Saved data entries:
▬▬▬▬▬▬▬▬▬▬

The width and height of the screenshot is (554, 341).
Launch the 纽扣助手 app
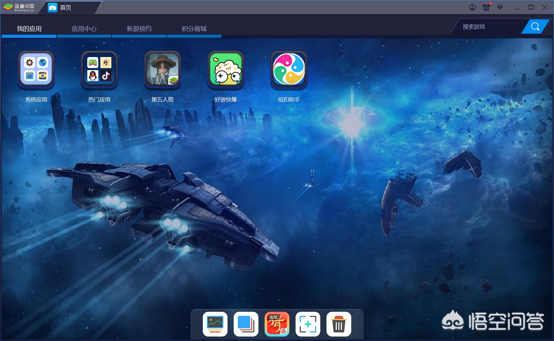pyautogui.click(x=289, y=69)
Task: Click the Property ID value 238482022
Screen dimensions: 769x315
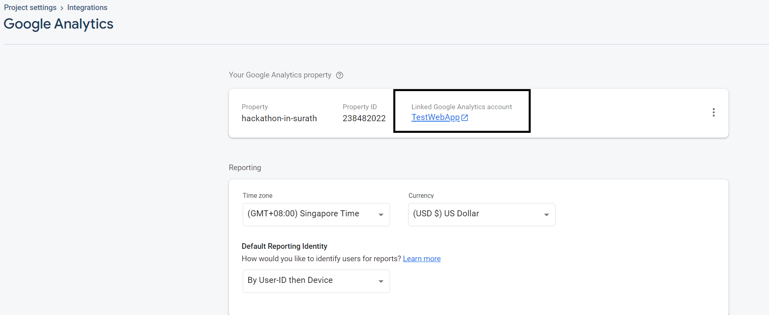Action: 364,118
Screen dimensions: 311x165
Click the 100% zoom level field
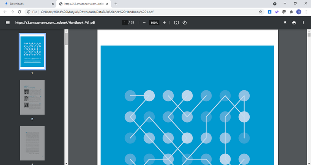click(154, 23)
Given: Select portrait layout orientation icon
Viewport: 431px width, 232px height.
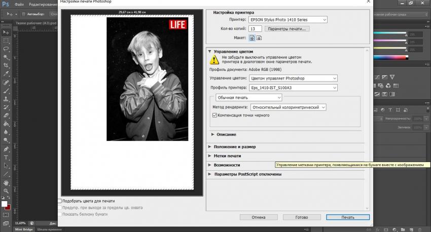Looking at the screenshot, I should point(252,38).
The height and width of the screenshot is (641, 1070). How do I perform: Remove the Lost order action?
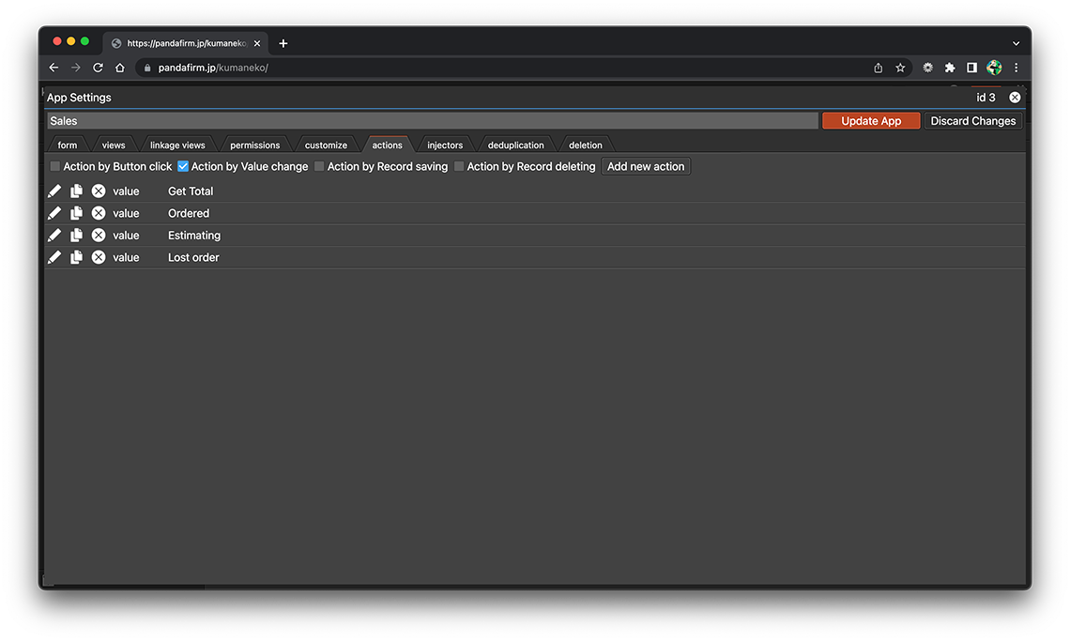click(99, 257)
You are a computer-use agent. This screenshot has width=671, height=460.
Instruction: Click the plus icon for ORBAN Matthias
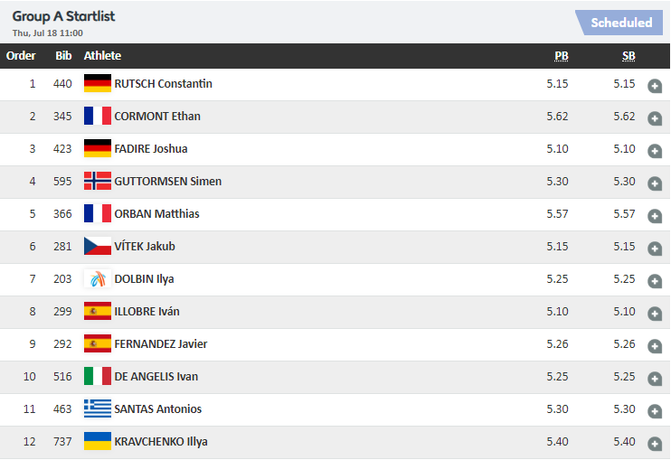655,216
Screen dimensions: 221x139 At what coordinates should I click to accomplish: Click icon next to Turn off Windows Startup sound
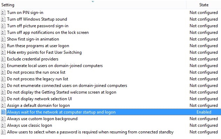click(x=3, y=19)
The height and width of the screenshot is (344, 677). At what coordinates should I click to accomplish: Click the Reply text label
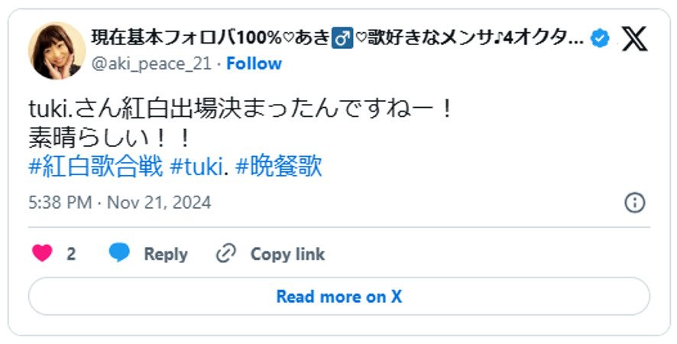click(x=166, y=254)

▬▬▬▬▬▬▬▬▬▬

**Task instructions**
The last line of the entries marks the end, and the line with "Instruction: Click the" marks the start. Output exactly those two lines and every line between them, nothing else, with the pictures left out.

**Exercise answer**
Instruction: Click the plus icon for ORBAN Matthias
655,216
Screen dimensions: 221x139 At what coordinates should I click to accomplish: Click icon next to Turn off Windows Startup sound
click(x=3, y=19)
The height and width of the screenshot is (344, 677). At what coordinates should I click to accomplish: Click the Reply text label
click(x=166, y=254)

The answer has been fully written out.